In [None]:
! pip install -U accelerate
! pip install transformers[torch]

In [2]:
import accelerate
accelerate.__version__

'0.25.0'

In [3]:
from transformers import AutoTokenizer, AutoModel

## Data

In [None]:
!cp -r drive/MyDrive/shared_content/ILDC_Data/ILDC_multi ./

In [None]:
import numpy as np
import pandas as pd
import torch

In [None]:
# with pd.read_csv(filename, chunksize=chunksize) as reader:
#     for chunk in reader:
#         process(chunk)

In [None]:
chunksize = 10**6

In [None]:
data = pd.read_csv('./ILDC_multi/ILDC_multi.csv')

In [None]:
data.info()

In [None]:
print(data['text'][0])

 Uday Umesh Lalit, J. These appeals arise out of the Judgment and Order dated 09.12.2015 passed by the Division Bench of the High Court 1 dismissing S.T. No.192 of 2014 and other companynected matters and thereby affirming the decision of the Single Judge of the High Court passed on 12.03.2014 in Writ Petition No.20650  W  of 2013 which in turn had found Sections 8, 10, 11 and 12 of the West Bengal Madrasah Service Commission Act, 2008  the Commission Act, for short  to be ultra vires. 1 The High Court of Judicature at Calcutta Civil Appeal No.5808 of 2017 SK. MD. Rafique vs.
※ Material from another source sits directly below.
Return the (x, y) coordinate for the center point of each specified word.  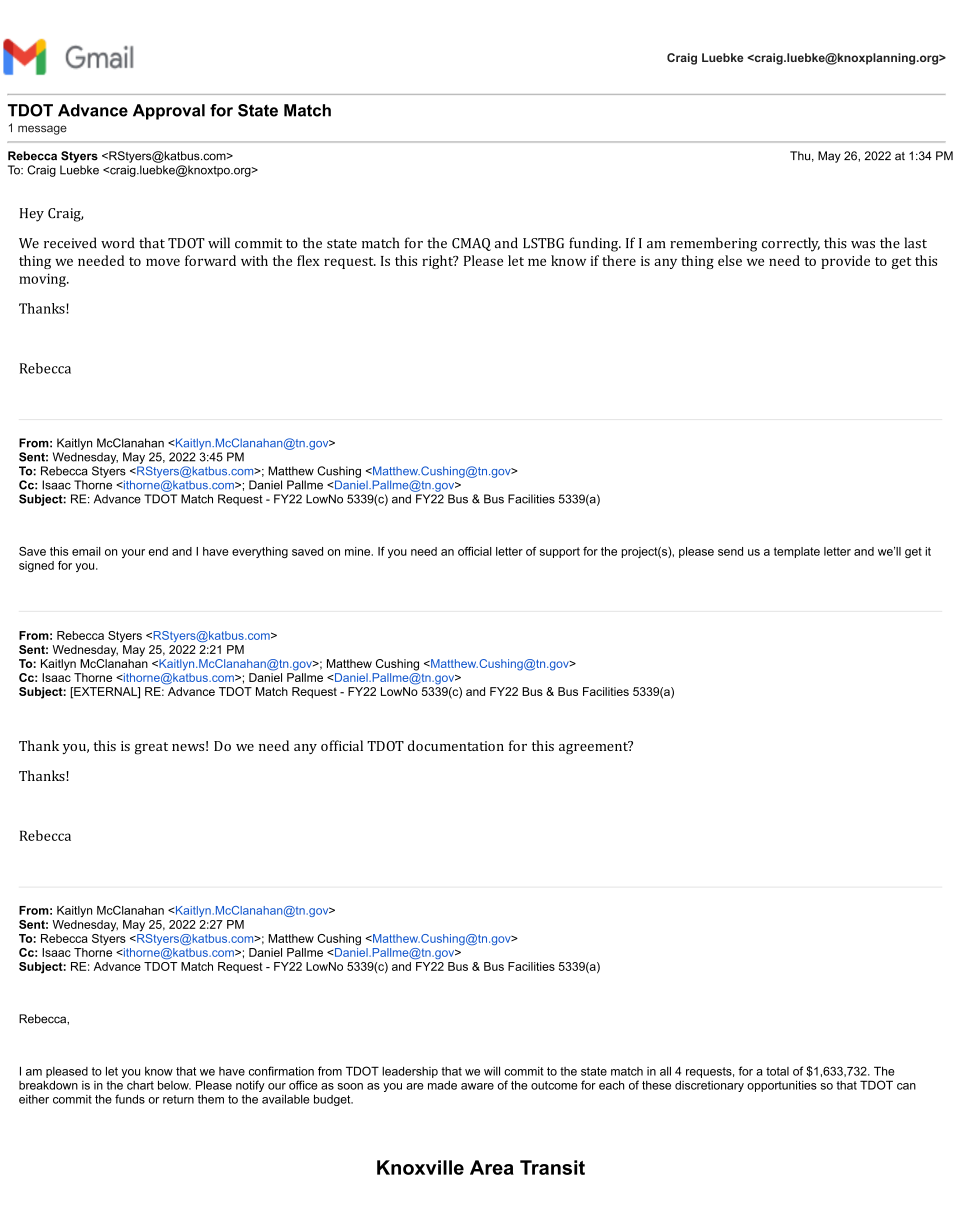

Managing Committee, companytai Rahamania High Madrasah and Others The aforementioned Writ Petition No.20650 W  of 2013 was filed by the Managing Committee of Contai Rahmania High Madrasah challenging validity of Sections 8, 10, 11 and 12 of the Commission Act submitting, inter alia, that by virtue of the provisions of the Commission Act, the process of appointment of teachers in an aided Madrasah, which was recogn

In [None]:
## Write Data to file

In [None]:
datatxtfull = "\n".join(data['text'].tolist())
datatxtsample = "\n".join(data['text'][:2000].tolist())

In [None]:
len(datatxtfull), len(datatxtsample)

(666469234, 51595056)

In [None]:
!rm -f text_data_full.txt
with open('text_data_full.txt', 'a') as f:
  f.write(datatxtfull)

In [None]:
!rm -f text_data_sample.txt
with open('text_data_sample.txt', 'a') as f:
  f.write(datatxtsample)

In [None]:
with open('text_data_full.txt', 'r') as f:
  print(len(f.read()))
with open('text_data_sample.txt', 'r') as f:
  print(len(f.read()))

666469234
51595056


In [None]:
## Copy saved Data file to drive:

!cp text_data_full.txt drive/MyDrive/
!cp text_data_sample.txt drive/MyDrive/

In [None]:
## Copy saved Data file from drive:

!cp drive/MyDrive/text_data_sample.txt ./
!cp drive/MyDrive/text_data_full.txt ./

## Model

In [None]:
import torch
import torch.nn as nn

In [None]:
!rm -rf full_text
!rm -rf sample_text_model_ipc

In [None]:
## Get pretrained from drive
!cp -r drive/MyDrive/full_text ./

### GPT2 pretrained

In [None]:
from transformers import TextDataset, DataCollatorForLanguageModeling
from transformers import GPT2Tokenizer, GPT2LMHeadModel
from transformers import Trainer, TrainingArguments

In [None]:
def load_dataset(file_path, tokenizer, block_size = 128):
    dataset = TextDataset(
        tokenizer = tokenizer,
        file_path = file_path,
        block_size = block_size,
    )
    return dataset

In [None]:
def load_data_collator(tokenizer, mlm = False):
    data_collator = DataCollatorForLanguageModeling(
        tokenizer=tokenizer,
        mlm=mlm,
    )
    return data_collator

In [None]:
def train(train_file_path,model_name,
          output_dir,
          overwrite_output_dir,
          per_device_train_batch_size,
          num_train_epochs,
          save_steps):
  tokenizer = GPT2Tokenizer.from_pretrained(model_name)
  train_dataset = load_dataset(train_file_path, tokenizer)
  data_collator = load_data_collator(tokenizer)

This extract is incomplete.